With the advent of Information and Communication Technologies (ICTs), cities have become increasingly smart and interconnected. This leads to several complex design and management issues being addressed which require suitable approaches for implementation within the field of Architecture, Engineering, and Construction (AEC). In this context, one of the most promising and widely applied methodologies is Building Information Modelling (BIM) [1], which may be defined as a procedure of planning, building, and handling a facility relying on computerised object-orientated data. Given the potential of such a tool, BIM has been extended to applications for which it was not formerly conceived (e.g., the infrastructure sector [2, 3]). Indeed, in transportation contexts, the implementation of BIM may concern the design and construction of airports [46], railways [79], and embankments [10]. Consequently, the construction industry within the European Union has progressively used this methodology [11], and elsewhere [1214].

The success of such a design and management technology lies in its multidisciplinary and interoperability features. Indeed, BIM can be integrated with other engineering tools and allows the temporal dimension to be embedded in the analysis. The latter assumes a key role in supporting traffic control planning during construction works. Indeed, an optimisation process of traffic flows is required during construction works, traffic conditions needing to be managed to avoid inconvenience for drivers and traffic safety. In this context, the necessity of conceiving and handling a proper interface between BIM-based software and transportation theory occurs.

There are several BIM-based tools used in the construction sector, developed by the main software houses, such as Autodesk and Bentley Systems. The choice of the most suitable tool depends on the purpose of use, that is, clash analysis, structural analysis, energy analysis, cost estimation, and so on [15, 16]. Some BIM-based environments integrate a mobility simulation module, while others allow for an interface with a specific transport simulation software package.

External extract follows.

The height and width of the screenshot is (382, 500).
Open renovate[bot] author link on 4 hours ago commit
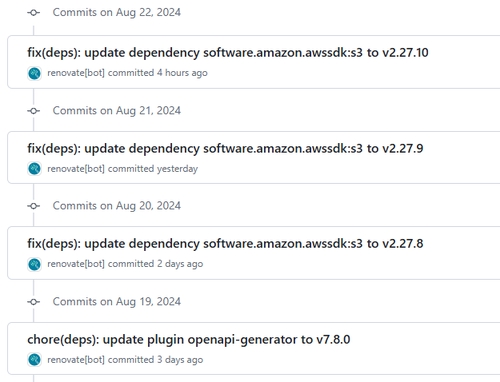pos(76,73)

In the latter case, specific procedures for import/export need to be set and compatible file formats are shared. However, it appears evident that exploiting such interoperability features to the full is no mean feat. Indeed, interoperability does not mean a simple interchange of information, such as geometric characteristics but also the interchange of rationale [17]. This implies the need for an in-depth understanding of the logic and models implemented in the software packages adopted. Within this context, the proposed research study analyses different approaches for dealing with the issue of managing traffic control planning during construction works. In particular, methodologies which diversely adopt BIM technologies are considered, thus investigating the potential behind such a promising tool. More specifically, an integrated (i.e., BIM environments with an in-built module for transport simulation tasks) and an interfaceable solution (i.e., BIM environments offering a customised interface for external mobility simulation software) are tested and a comparative evaluation is provided.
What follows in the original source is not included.